The Indonesian Christian university there was ablaze, a witness said. Residents had mostly fled the area and taken refuge in safer areas.
With many streets either barricaded or too dangerous to use, residents were again forced to use motorboats to traverse the divided city. Others used winding hilly roads.
"We seem to be back now to the same conditions as at the beginning of the conflict in 1999. The Christians remain in their sector and the Muslims remain in theirs," said Olin Tutamahu, an employee at the newly-renovated local UN mission.
"There is a clear demarcation line and no one crosses it either way."
Muslim and Christian residents, some armed with machetes and sticks, stood guard in their respective areas. Only a few stalls were open to sell essentials.

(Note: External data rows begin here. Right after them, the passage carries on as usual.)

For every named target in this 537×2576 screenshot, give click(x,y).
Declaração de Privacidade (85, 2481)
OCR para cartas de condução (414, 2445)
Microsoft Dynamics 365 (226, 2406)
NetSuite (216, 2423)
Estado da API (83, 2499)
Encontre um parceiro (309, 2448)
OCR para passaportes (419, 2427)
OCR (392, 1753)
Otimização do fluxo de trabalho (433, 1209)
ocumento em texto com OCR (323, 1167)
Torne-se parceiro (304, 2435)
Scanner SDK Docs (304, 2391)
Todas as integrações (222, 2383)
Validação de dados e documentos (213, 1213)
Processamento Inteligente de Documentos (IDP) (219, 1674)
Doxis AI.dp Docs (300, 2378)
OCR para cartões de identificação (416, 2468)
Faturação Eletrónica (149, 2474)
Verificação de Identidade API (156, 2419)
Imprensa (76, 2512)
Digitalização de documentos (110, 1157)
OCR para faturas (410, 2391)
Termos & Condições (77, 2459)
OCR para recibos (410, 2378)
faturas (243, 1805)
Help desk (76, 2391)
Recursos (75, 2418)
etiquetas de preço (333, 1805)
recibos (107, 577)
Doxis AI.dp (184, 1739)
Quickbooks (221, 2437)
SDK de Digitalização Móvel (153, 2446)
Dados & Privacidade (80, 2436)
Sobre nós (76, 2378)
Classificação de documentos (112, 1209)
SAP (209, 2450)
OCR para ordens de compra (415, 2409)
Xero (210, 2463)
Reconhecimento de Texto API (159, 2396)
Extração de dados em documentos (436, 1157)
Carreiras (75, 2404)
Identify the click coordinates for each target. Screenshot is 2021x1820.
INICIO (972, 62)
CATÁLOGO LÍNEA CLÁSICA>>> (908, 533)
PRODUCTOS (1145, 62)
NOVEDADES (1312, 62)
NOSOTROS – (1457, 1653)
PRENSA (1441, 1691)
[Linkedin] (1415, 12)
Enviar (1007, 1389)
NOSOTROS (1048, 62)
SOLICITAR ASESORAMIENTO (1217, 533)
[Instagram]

The AFP correspondent said fires hit at least five areas, including two refugee settlements of Airmata Cina and Tawake.
Soldiers and police were out in force in the main border area between Christian and Muslim sectors but were stretched thin elsewhere.
Some 200 paramilitary police reinforcements flew in from Jakarta Monday morning. Provincial police chief Sutrisno said 200 more would arrive in addition to one army battalion.
Maluku military spokesman Major Paiman said the army's three existing battalions in Ambon were on alert.
"The situation is now much calmer. There is still smoke, especially from the border area but the occasional shots are no longer heard," he said in mid-morning.
Sunday's violence followed a banned parade by mainly Christian separatists of the Maluku Sovereignty Front to mark the 54th anniversary of the proclamation of a self-styled South Maluku Republic.
They traded jeers, insults and stones with mainly Muslim opponents.
Police escorting the convoy were stoned by a mainly Muslim crowd and fired shots in response, residents and newspapers said. Muslim-Christian street battles then broke out.
Islamic militants from elsewhere in Southeast Asia arrived to fuel the original conflict, which began in January 1999 after a trivial argument between a bus driver and a passenger from separate faiths.
The head of a hardline Jakarta-based Islamic organisation threatened Monday to send thousands of fighters.
Husein Al-Habsyi, head of Ikhwanul Muslimin, said he and the Front for the Defenders of Islam "have agreed to send 7,000 jihad (holy war) fighters to Ambon."
They would take over from the police "who have killed our children there."
A state of emergency was lifted last September. Local authorities and United Nations officials had been working to achieve reconciliation.